The effects of climate change are becoming more apparent and are having huge and varied impacts across Canada, and the world. Food and water shortages, floods, extreme weather, rise in sea levels, and drastic changes in ecosystems are becoming more common than ever. Additionally, climate change presents a challenge because it is a global issue, requiring international collaboration and action.
The primary and secondary effects of climate change will have a disproportionate and significant impact on children.
School closures, food scarcity, forced migration, and other social unrest will disrupt childhood development and potentially make children more vulnerable to illness, abuse and trafficking.
Climate change will also drastically change the world children will grow up in and take on as adults.
How new is this trend?
This is fully integrated into our lives. Almost everyone experiences or participates in this.
What's driving these trends?
Drivers are forces that create change. These can be things like shifting populations and demographics of an area, or cultural movements and stories that we rely on to shape how we believe. Drivers are often the “causes” behind the trends and signals we observe through our scan.

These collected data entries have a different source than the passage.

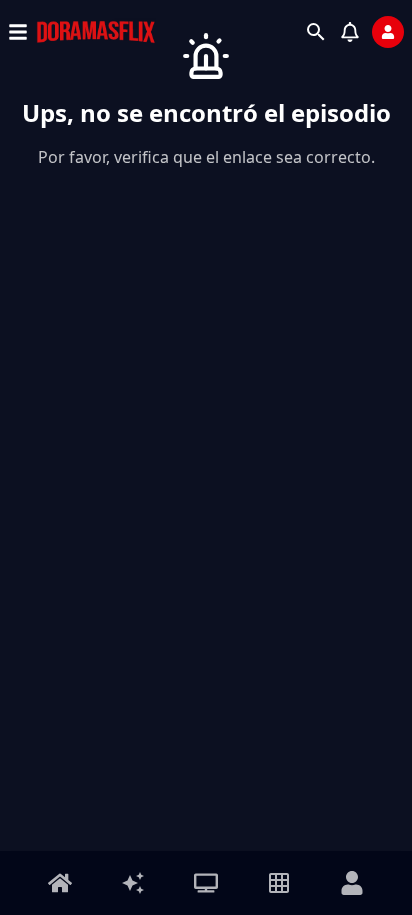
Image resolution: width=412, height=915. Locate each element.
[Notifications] (350, 32)
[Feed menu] (133, 883)
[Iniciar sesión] (388, 32)
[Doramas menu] (206, 883)
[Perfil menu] (352, 883)
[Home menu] (60, 883)
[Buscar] (316, 32)
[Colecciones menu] (279, 883)
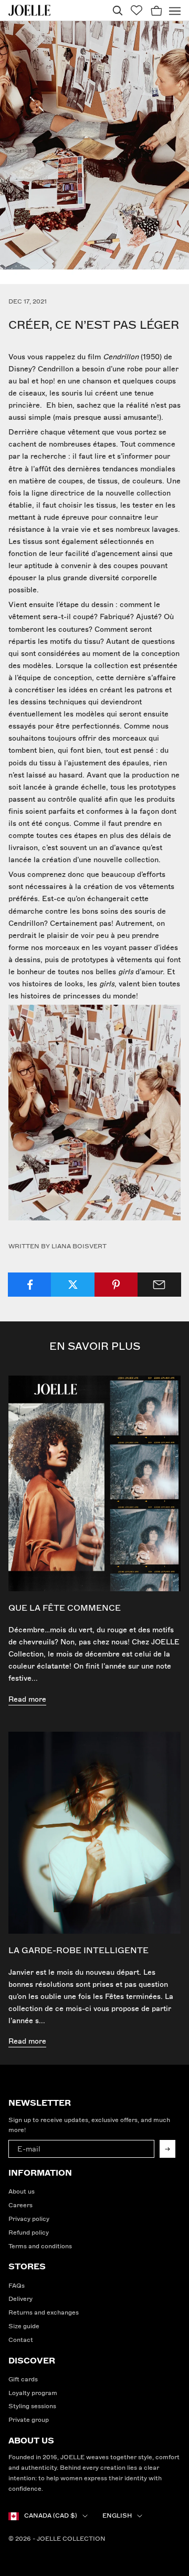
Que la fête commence (64, 1608)
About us (21, 2192)
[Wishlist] (136, 10)
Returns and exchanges (43, 2313)
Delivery (20, 2299)
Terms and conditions (40, 2246)
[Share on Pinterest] (116, 1284)
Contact (20, 2340)
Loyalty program (32, 2393)
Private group (28, 2420)
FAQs (16, 2286)
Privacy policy (28, 2219)
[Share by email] (159, 1284)
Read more (27, 1699)
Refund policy (28, 2233)
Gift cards (23, 2379)
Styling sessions (32, 2406)
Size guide (23, 2326)
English (117, 2516)
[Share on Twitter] (72, 1284)
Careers (20, 2205)
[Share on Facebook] (29, 1284)
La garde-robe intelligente (78, 1950)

Increasing Population Density
Increasing population density, particularly in cities around the world, is driving many trends, both social and environmental. The growing concentration of people in many places can create resource scarcity, competition and conflict, and contribute to increased pollution levels. It can also lead to positive social outcomes and more robust economies.
Social inequity and the increased acknowledgement of discrimination against different groups of people is a strong driver in our present day. Inequity in Canada impacts politics, communities, health, and education.
Global and local climates are changing, resulting in unpredictable weather patterns and an increased incidence of extreme weather and natural disasters. Droughts, hurricanes, and floods are all examples of extreme weather that put strain on human and natural systems.